Aufgrund der Erfahrungen mit den Lieferarten lassen sich einige Richtlinien für die Auswahl der Lieferart aufstellen.

Lieferart Post ist bequem und zuverlässig. Nachteilig ist der höhere Preis durch Zuschlag fürs Porto und die Lieferdauer.

Nutzung von SUBITO

Aus dem Bestellaufkommen am DOD-System der Universitätsbibliothek Regensburg lassen sich einige Schlußfolgerungen über die Nutzung von SUBITO ziehen. Die Datengrundlage für die folgenden Zahlen stammen aus den Bestellungen der Monate April und Mai 1998.

Positiv und negativ erledigte Bestellungen:
Der Anteil der Bestellungen, die positiv erledigt wurden, liegt in Regensburg bei etwa 80 %. Bei den Bestellungen, die nicht erfüllt werden konnten, ist ein großer Anteil auf falsche bibliographische Angaben und fehlerhafte Interpretation der Bestandsangaben in der ZDB zurückzuführen.

Lieferarten:
Jeweils ein Drittel der Lieferungen erfolgte per E-Mail (33 %) und Post (34%). 16 % der Lieferungen wurde über FTP-Passiv erledigt. Auf FTP-Aktiv und Fax entfallen jeweils 7 % der Bestellungen.

Nutzergruppen:
Der überweigende Teil der Besteller sind nicht-kommerzielle Kunden im Inland (87 %). Kommerzielle Kunden haben einen Anteil von 10 %. Auslandsbesteller liegen bei 3 %.

Bestellentwicklung:
Die Zahl der Bestellungen nimmt kräftig zu. Lag die Zahl der Bestellungen im Dezember 1997 bei 222, hat sich diese Zahl im März 1998 mit 647 Bestellungen beinahe verdreifacht.

Fazit

Die Bearbeitung von SUBITO-Bestellungen über das DOD-System hat sich in Regensburg zu einem Routineverfahren entwickelt. Zu diesem Dokumentlieferdienst gibt es von den Kunden viele positive Rückmeldungen und die meisten Kunden akzeptieren auch, daß es in der Pilotphase noch zu Problemen kommen kann.

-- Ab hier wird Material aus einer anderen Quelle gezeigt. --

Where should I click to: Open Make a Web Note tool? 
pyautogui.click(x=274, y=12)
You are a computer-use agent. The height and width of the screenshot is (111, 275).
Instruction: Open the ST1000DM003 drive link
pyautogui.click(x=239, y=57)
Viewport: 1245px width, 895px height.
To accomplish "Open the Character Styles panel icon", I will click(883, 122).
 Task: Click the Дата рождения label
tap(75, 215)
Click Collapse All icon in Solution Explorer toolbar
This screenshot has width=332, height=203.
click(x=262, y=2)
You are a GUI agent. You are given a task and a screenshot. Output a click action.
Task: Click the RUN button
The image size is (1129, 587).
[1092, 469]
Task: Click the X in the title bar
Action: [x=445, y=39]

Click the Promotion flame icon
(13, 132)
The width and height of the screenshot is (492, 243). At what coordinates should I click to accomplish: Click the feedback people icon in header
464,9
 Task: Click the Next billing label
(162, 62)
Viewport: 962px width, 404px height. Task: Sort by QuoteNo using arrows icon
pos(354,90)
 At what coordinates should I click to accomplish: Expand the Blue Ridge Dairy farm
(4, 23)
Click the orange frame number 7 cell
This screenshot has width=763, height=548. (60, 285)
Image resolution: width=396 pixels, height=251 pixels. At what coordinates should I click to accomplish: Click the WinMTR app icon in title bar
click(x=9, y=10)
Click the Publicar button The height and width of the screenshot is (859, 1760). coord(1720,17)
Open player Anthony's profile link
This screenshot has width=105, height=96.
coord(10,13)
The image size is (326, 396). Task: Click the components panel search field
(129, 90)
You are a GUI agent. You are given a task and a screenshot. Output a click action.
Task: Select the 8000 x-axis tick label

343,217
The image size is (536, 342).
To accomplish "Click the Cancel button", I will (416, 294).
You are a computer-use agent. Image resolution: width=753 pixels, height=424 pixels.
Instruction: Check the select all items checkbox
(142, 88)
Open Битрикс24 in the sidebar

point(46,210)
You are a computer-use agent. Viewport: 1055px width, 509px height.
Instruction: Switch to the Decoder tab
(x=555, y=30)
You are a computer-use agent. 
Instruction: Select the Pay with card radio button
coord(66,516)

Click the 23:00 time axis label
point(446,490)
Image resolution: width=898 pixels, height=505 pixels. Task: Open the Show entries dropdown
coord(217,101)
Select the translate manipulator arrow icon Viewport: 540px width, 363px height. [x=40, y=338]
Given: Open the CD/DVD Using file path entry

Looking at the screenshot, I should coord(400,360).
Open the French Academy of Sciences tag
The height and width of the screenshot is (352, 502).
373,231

Wenn derzeit große Teile der normalen Fernleihe über die DOD-Station abgewickelt werden sollten, kämen die Lieferbibliotheken schnell an Kapazitätsgrenzen, sowohl personell als auch technisch.

Kostenpflichtige Dokumentlieferung und Fernleihe sind Dienstleistungen der Bibliotheken, die sich nicht ausschließen, sondern ergänzen.

* Die beiden Vorträge wurden auf einer Veranstaltung der VdDB-Kommission Neue Technologien im Rahmen des 88. Bibliothekartages am 4. Juni 1998 in Frankfurt/M. gehalten.